Ao que se constata em uma primeira análise, Minas deixa de arrecadar, anualmente, só com os royalties do minério, mais de R$3 bilhões. O que isso significa? Significa que as mineradoras vão extrair nosso minério, comer nossas serras, engolir nossas florestas e nos deixar apenas uma mísera gorjeta, um pequeno agrado, bem barato, frente ao patrimônio incalculável que elas nos levam, diariamente. Seus caminhões, cada vez maiores e mais pesados, estão destruindo as rodovias asfaltadas, formando verdadeiras valas em nossas vias. Nas estradas, o perigo iminente de acidentes por veículos longos transportando dezenas de toneladas de cargas.
O petróleo tem sua extração no mar, distante das populações que vivem no litoral. Sua extração não come serra, não destrói a história, não derruba árvore, não seca nascentes, não assoreia rios e, no entanto, paga 5% do valor bruto arrecadado ao estado produtor. Em Minas, a extração do minério deixa apenas 0,2% do valor líquido arrecadado. Em 2009, o Rio de Janeiro arrecadou R$10 bilhões advindos do petróleo. Minas, só R$65 milhões com o minério. Como classificar um disparate desses? Bom, por muito menos, outros mineiros fizeram uma histórica revolução e vidas, das mais nobres, foram ceifadas.
A poeira do minério é depositada. Minuto a minuto, nas fachadas de nossas casas, nos bancos de nossas praças e dentro dos pulmões dos mineiros que moram perto dos locais de mineração. Do Pico do Cauê, declamado por Drummond em poesia, só restou um monte de tristeza e pó.
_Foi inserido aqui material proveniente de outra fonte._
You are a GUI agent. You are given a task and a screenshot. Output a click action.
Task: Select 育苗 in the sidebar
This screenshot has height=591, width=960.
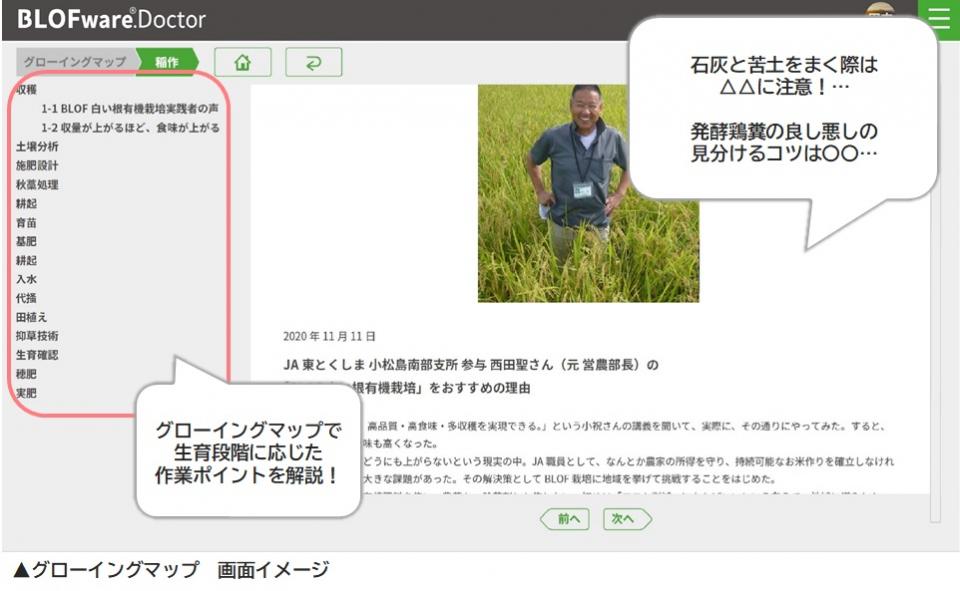pos(27,223)
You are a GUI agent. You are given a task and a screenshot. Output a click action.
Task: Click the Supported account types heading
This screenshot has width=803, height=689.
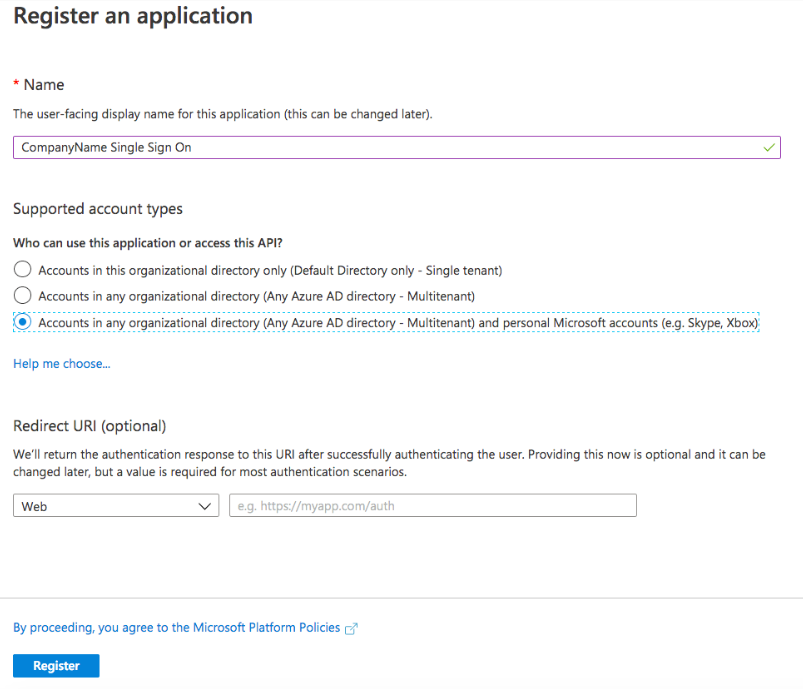pyautogui.click(x=98, y=209)
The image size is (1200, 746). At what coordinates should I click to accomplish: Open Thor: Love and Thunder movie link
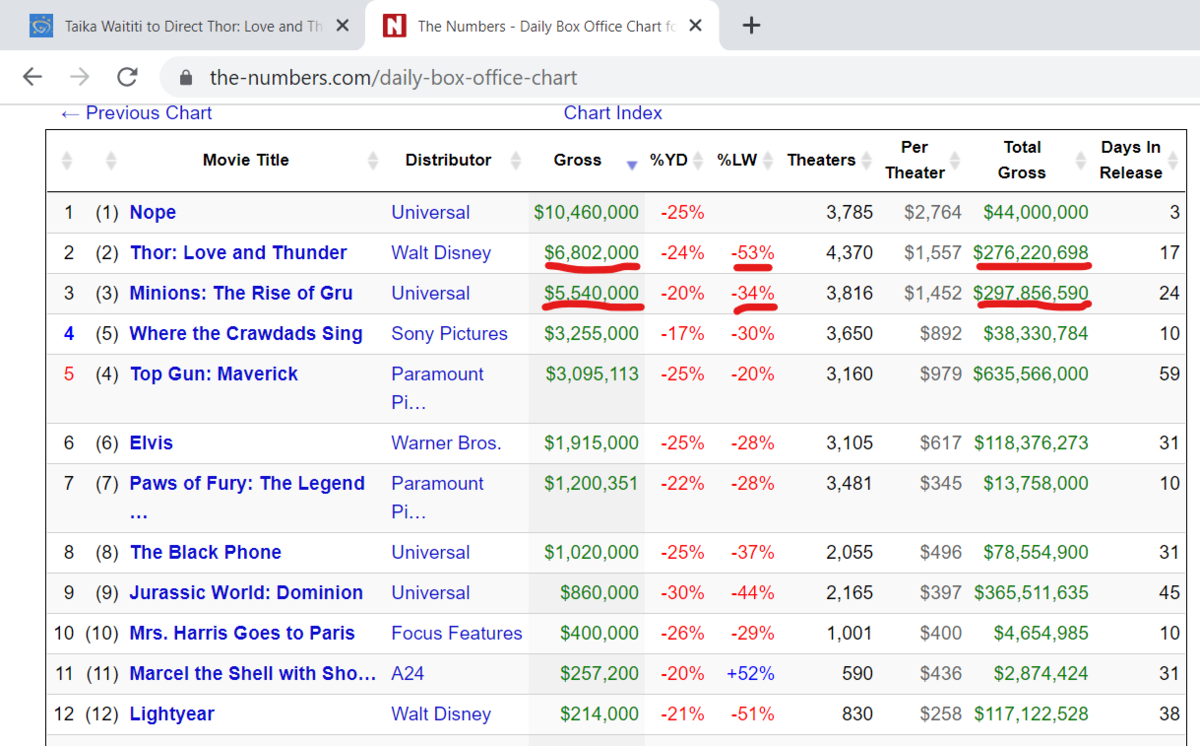(x=238, y=253)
No infinito, o Pico do Itabirito assiste ao seu fantasma despido e desolado. Em algumas áreas de exploração, o mal maquiado, o feio escondido, guardado, envergonhado, pobre Serra do Curral. O que vamos ganhar por tudo isso? Menos que os índios primeiros, que deram o caminho, mas não entregaram o tesouro.
Por que essa vergonhosa realidade calada em nosso estado? Porque Minas aprendeu a entregar suas riquezas sem cobrar algo em troca. Foi assim com o ouro, foi assim com o diamante e está sendo assim com o minério de ferro. Se por um lado a doação de ouro e dos diamantes nos deu a nossa história, nossas igrejas, nosso casario e nossa cultura, por outro a doação do minério deixa apenas um buraco em nossas almas, em que sepultamos os nossos rios, nossas belezas e a certeza de que nossas vidas valem muito menos que as de outros.
(Petrônio Souza Gonçalves, jornalista e escritor, na edição de sábado do Estado de Minas)

Um comentário:

  1. Andei refletindo melhor sobre a briga dos royalties do petróleo serem divididos com os demais estados, sob a alegação de que as águas pertencem à União.
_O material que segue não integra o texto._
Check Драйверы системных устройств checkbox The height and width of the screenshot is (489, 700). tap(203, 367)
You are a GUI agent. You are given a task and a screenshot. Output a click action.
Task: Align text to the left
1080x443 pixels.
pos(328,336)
    De repente, ao invés de tentarmos inviabilizar o Rio de Janeiro e demais estados e cidades com a divisão deles, não seria mais oportuno corrigir essa defasagem?
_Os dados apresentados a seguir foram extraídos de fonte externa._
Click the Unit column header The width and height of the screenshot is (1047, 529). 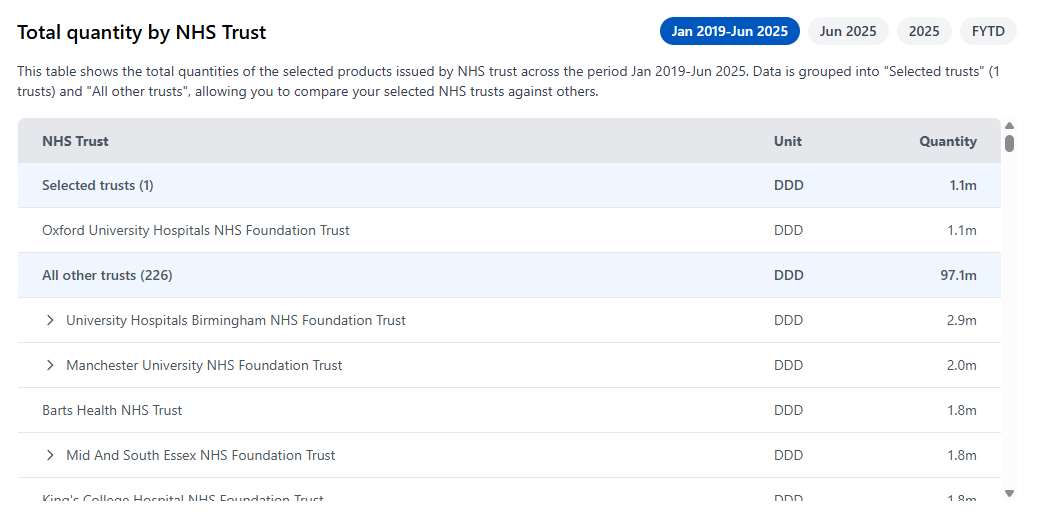(x=787, y=141)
    O Deputado Federal José Fernando Aparecido de Oliveira-PV andou batendo nisso, mas sua voz pouco reverberou. É um mote (e necessidade) e tanto. Só que, diante do desinteresse da grande mídia, fica patente que o domínio nacional é bem distante das reais necessidades.

    Em algumas postagens, andei abordando sobre o equívoco tributário ao cobrar muito do consumidor final, enquanto entregamos commodities, quase que de graça para o mundo. A gasolina brasileira é vendida no mercosul por muito menos do que compramos aqui, segundo informações distribuídas fartamente na internet.

    Por isso, minha tendência de andar na contra-mão da maioria. Que coisa, né?